Un coup de pied partit dans les côtes de l’ange. Surpris, il se releva d’un bond et se jeta sur Nolan. Les deux hommes roulèrent dans l’herbe mais le vieil homme eut le dessus, une fois de plus.
« Cesse de geindre comme une femme ! Au lieu de pleurnicher, commence à réfléchir avec ta cervelle et non avec tes pieds ! Les réponses aux questions que tu te poses sont toutes à ta portée. Il te suffit simplement d’ouvrir ton cœur et ton âme sur ce qui t’entoures. Si je t’entends encore une seule fois te plaindre, tu goûteras à un entraînement comme tu n’en as encore jamais vécu ! Tu me supplieras comme lorsque tu étais enfant. Me suis-je bien fait comprendre ? »
« Oui, maître Nolan. »
Il cessa de lutter et Nolan le relâcha. Le vieil homme reprit son épée et la fit disparaître.
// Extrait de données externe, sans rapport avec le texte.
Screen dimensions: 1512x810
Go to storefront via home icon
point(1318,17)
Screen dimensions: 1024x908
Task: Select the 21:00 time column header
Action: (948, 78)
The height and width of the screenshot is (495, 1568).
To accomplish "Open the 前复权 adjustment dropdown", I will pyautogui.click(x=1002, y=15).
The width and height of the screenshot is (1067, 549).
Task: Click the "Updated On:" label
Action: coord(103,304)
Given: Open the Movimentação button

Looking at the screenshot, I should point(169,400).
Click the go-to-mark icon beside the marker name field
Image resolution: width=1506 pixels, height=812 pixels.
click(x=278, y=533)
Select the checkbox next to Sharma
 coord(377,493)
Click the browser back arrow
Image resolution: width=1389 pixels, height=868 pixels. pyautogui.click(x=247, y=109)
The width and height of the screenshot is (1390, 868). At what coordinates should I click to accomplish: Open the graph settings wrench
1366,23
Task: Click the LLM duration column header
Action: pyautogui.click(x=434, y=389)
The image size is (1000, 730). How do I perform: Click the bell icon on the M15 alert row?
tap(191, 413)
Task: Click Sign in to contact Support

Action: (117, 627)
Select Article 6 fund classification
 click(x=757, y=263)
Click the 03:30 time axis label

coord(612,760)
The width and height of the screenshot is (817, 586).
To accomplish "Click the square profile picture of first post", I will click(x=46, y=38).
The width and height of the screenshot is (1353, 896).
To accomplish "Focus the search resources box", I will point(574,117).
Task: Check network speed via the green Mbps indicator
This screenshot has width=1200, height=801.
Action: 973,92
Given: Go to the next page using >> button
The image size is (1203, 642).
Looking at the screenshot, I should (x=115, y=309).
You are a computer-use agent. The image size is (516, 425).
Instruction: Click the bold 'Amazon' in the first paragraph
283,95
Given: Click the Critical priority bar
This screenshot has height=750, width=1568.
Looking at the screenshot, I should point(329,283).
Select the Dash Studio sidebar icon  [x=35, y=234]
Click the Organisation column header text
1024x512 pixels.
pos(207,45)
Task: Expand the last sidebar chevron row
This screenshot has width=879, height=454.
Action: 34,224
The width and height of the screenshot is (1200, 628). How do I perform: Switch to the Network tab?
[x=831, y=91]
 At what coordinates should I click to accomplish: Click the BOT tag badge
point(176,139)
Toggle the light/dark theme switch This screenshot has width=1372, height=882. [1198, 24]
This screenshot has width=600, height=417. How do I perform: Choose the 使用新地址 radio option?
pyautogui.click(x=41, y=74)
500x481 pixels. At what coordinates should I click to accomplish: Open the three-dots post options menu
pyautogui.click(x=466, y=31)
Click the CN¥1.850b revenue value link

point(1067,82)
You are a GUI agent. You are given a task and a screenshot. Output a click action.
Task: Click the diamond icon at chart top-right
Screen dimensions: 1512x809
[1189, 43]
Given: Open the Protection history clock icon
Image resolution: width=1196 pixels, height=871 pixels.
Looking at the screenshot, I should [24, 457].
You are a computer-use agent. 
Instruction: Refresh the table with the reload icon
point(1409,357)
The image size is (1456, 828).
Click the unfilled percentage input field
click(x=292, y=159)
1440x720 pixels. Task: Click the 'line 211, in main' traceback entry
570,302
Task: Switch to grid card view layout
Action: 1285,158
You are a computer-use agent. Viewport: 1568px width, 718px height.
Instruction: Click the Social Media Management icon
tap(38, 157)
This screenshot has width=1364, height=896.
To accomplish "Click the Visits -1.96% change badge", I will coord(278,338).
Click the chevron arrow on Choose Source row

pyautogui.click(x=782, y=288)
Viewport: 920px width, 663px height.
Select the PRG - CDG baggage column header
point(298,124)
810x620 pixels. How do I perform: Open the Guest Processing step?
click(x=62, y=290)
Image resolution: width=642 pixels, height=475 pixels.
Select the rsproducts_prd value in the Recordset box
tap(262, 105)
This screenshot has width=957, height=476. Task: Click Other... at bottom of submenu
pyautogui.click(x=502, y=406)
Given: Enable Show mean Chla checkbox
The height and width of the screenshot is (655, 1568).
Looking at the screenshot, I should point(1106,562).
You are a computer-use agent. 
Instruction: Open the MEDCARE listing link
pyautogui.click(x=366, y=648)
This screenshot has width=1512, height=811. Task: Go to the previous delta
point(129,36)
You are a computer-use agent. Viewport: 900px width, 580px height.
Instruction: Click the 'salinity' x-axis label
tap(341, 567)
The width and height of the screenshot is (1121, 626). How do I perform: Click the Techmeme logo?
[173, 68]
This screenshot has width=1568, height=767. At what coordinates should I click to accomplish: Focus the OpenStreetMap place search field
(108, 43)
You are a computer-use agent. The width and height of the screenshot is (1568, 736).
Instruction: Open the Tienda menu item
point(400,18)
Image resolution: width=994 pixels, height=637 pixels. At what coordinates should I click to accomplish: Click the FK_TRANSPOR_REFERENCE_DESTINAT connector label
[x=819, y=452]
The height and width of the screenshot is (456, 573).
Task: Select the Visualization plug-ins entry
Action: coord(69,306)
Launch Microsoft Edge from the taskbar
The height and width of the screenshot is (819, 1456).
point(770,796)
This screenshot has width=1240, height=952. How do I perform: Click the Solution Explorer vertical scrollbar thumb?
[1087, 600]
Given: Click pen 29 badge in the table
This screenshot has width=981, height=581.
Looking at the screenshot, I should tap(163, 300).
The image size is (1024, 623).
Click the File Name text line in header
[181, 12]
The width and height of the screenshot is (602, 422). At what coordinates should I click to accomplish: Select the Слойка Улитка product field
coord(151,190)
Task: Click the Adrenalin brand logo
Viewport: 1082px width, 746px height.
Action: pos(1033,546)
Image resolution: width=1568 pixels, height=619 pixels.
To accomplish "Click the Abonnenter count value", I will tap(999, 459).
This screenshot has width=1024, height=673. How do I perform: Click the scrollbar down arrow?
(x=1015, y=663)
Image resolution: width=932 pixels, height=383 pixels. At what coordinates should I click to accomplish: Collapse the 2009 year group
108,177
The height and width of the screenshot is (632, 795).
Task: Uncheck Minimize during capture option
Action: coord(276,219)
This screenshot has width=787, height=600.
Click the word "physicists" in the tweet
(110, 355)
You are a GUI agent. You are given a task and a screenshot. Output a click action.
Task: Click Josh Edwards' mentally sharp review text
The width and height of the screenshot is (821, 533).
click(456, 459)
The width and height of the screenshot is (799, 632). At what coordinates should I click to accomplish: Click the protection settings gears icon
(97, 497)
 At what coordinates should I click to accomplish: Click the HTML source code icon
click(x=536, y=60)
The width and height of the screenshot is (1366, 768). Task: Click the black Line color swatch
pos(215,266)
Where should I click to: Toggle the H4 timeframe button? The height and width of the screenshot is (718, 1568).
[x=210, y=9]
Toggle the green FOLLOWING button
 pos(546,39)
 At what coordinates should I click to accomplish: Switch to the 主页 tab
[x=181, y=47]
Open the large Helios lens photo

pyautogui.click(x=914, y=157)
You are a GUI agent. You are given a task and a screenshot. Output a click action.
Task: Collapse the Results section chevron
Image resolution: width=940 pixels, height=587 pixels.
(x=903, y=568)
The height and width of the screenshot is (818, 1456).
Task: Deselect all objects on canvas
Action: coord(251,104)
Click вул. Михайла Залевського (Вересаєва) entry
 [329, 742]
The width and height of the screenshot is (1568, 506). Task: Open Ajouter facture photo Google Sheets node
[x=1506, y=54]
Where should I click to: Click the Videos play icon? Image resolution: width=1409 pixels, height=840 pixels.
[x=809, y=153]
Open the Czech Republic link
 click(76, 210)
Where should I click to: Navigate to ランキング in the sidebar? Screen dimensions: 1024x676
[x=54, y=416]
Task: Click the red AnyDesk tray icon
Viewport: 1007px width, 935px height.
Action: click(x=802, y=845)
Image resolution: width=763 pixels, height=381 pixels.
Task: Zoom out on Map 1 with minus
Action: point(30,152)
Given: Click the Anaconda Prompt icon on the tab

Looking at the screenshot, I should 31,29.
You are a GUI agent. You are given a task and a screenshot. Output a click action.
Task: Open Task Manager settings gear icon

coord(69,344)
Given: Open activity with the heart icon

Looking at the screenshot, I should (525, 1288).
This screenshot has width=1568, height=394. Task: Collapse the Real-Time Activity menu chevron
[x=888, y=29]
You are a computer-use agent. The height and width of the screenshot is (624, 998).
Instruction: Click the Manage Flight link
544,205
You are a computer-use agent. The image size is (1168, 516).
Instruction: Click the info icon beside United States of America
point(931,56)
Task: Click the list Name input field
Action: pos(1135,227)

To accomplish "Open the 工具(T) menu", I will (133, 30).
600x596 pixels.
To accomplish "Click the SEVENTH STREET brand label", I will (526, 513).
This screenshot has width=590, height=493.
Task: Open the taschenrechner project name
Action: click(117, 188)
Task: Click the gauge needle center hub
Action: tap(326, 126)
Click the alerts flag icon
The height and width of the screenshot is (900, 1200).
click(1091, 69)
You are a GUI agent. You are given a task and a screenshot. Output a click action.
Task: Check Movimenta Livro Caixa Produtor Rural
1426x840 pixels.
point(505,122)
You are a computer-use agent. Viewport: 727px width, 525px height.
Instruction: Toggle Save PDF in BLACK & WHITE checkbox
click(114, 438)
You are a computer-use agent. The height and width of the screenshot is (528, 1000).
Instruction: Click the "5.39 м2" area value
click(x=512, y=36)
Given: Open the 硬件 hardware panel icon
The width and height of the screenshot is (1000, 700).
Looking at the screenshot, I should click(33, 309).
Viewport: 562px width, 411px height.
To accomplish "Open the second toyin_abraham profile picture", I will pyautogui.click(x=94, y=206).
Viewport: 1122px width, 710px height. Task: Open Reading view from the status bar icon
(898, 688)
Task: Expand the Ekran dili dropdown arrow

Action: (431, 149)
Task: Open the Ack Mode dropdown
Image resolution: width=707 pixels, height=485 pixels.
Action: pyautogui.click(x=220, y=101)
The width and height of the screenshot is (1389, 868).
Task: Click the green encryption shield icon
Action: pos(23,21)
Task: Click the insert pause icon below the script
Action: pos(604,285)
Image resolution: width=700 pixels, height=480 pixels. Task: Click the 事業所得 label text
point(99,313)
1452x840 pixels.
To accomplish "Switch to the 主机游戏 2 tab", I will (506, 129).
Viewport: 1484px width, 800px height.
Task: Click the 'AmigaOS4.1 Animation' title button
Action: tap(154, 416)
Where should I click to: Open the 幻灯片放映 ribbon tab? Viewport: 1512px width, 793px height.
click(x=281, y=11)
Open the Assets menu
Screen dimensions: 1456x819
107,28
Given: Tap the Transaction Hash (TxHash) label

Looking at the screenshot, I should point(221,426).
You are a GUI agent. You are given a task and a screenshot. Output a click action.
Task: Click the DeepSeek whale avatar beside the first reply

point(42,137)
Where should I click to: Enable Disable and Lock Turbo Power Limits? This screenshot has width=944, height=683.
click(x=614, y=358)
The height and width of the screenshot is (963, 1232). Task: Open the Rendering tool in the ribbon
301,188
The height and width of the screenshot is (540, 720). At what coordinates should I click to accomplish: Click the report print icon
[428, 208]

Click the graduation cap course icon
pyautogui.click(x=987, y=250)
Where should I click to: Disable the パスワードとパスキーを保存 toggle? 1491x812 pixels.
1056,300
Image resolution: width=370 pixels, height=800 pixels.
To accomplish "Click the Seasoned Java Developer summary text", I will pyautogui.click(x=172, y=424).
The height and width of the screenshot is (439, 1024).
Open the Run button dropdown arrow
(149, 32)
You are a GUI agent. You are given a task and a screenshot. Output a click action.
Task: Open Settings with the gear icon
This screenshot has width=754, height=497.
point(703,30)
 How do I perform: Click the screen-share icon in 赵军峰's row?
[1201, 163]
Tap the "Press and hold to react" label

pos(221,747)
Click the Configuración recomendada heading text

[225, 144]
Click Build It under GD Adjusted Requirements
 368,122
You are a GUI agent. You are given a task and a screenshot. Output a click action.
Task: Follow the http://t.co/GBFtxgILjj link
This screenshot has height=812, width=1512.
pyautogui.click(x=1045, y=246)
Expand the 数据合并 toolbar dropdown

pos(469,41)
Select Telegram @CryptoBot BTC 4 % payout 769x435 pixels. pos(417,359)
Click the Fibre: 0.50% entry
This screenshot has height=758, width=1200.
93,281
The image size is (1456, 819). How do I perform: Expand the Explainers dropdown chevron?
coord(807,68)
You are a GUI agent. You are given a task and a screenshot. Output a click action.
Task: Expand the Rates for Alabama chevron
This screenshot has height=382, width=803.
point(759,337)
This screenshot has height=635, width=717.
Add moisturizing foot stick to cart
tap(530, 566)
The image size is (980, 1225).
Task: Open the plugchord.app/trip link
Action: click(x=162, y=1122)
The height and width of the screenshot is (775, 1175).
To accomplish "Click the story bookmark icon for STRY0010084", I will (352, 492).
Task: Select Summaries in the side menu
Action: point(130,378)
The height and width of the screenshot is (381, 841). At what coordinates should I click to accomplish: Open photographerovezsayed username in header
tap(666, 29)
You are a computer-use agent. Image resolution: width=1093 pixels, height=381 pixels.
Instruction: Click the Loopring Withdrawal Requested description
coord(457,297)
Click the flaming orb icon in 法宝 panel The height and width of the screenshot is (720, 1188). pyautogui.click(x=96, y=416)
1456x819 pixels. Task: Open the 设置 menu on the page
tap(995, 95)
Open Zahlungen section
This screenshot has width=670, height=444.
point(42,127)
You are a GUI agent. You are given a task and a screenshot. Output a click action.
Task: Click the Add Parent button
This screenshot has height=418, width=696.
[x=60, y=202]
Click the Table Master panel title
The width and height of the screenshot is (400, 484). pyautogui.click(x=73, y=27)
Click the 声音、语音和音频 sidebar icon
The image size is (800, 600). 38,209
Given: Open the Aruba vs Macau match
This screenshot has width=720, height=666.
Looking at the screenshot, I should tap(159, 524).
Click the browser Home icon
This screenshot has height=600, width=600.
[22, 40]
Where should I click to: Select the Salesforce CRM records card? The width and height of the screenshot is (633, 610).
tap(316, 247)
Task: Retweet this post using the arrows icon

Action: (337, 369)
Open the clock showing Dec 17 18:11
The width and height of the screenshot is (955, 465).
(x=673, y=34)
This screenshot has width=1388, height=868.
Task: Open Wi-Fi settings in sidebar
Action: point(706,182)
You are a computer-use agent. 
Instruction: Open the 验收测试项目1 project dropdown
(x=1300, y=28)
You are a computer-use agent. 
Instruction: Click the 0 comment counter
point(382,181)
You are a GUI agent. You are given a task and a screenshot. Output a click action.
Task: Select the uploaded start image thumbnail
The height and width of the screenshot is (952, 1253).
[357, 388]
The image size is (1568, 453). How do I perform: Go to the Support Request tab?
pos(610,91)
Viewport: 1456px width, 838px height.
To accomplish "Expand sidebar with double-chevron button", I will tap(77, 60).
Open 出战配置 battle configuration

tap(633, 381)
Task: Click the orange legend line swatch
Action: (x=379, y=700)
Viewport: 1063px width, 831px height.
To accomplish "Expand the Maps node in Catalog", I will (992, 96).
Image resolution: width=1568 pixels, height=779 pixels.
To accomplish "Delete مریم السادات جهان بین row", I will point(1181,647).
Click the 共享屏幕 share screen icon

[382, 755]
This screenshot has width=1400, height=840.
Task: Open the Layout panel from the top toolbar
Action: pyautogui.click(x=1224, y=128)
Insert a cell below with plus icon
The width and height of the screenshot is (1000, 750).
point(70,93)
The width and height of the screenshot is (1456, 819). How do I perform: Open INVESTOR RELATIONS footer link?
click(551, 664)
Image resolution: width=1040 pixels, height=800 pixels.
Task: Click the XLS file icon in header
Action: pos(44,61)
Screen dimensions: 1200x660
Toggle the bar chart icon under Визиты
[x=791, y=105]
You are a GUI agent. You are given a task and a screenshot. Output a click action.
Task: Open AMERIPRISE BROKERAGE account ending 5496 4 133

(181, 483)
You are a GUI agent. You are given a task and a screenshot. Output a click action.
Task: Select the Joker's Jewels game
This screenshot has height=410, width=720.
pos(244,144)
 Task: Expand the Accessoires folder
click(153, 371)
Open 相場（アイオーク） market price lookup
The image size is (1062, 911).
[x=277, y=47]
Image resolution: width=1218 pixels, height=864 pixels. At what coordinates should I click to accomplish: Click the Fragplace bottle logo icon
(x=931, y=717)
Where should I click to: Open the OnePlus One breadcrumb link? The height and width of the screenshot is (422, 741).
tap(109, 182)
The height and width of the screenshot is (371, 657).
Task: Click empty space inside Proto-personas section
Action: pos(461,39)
Il s’inclina devant l’ange toujours couché sur le sol froid.
« A bientôt, cher Adonis. Ce fut un plaisir de te revoir. J’aurai une nouvelle anecdote à raconter à mes élèves. »
*Crétin !*
Et pourtant, il respectait Nolan encore plus que lui-même. L’ange se remit difficilement sur pieds et massa ses côtes endolories en grimaçant. La leçon qu’il avait reçue l’avait drôlement remis en place et chamboulé. Il ramassait son épée et voulait récupérer sa cape blanche lorsqu’il entendit un craquement. Sur le qui-vive, il scruta les alentours avant de détecter la source du bruit. Une ombre fit furtivement son apparition et Black Hole se jeta sur l’étranger. Il le plaqua au sol et appuya la lame de son épée sous sa gorge. Il prit alors le temps d’observer l’inconnu et il reconnut… Tyler.
« Tyler ! Mais qu’est-ce que tu fais là ? J’aurais pu te blesser ! Et puis… Qu’est-ce que tu fiches sur cette planète ? »
Le pauvre ange était tout chamboulé. Il se releva et attrapa le poignet de son protégé. Il l’entraîna avec lui et, une fois sur pieds, il passa une main dans ses cheveux coiffés sauvagement. Il ignorait depuis combien de temps Tyler se trouvait sur la colonie tanagar aussi s’empressa-t-il de le lui demander tout en restant figé dans l’obscurité, encore à torse nu et couvert de sang séché.